INFORMATION PROVIDED:
____

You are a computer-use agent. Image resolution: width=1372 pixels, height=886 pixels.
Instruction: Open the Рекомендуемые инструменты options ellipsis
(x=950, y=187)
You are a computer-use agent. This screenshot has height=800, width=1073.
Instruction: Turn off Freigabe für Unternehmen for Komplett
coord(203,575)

____

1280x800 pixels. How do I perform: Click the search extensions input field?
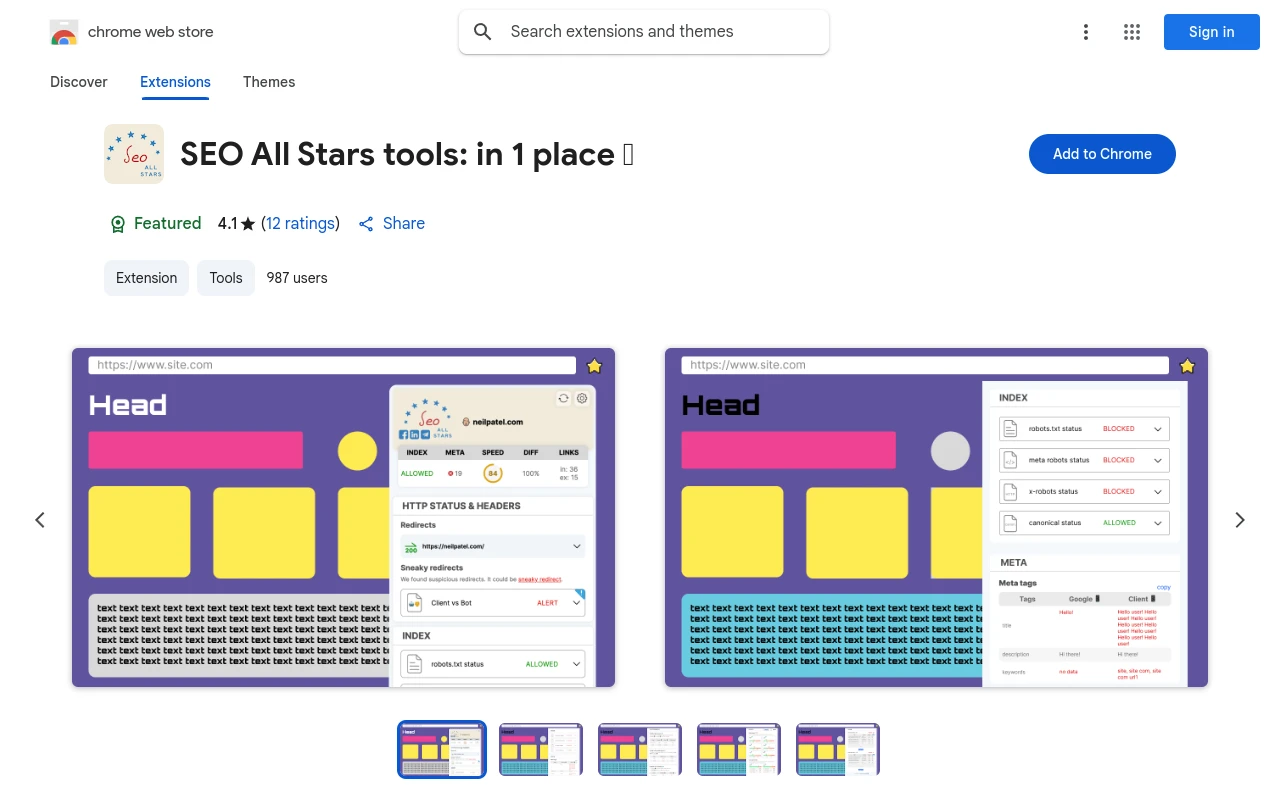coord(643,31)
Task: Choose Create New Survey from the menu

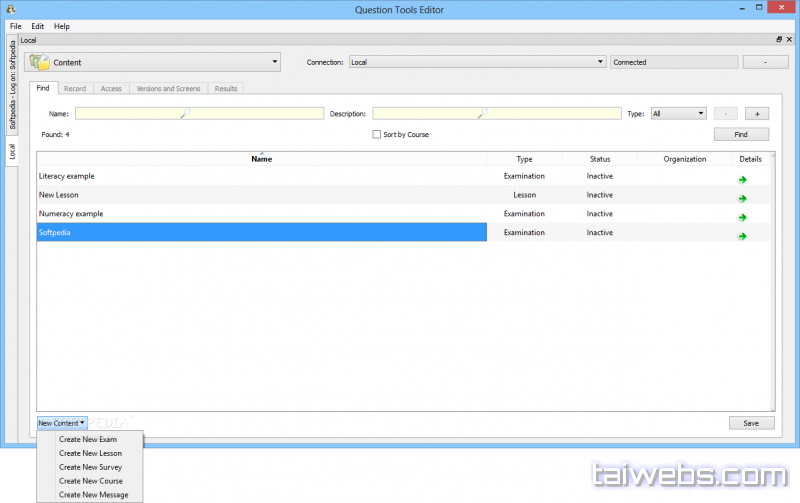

____

WORK TASK: Scan the data above for the string "agent" and copy each line where it appears.

TASK OUTPUT:
You are a computer-use agent. Image resolution: width=1372 pixels, height=886 pixels.
You are a computer-use agent. This screenshot has height=800, width=1073.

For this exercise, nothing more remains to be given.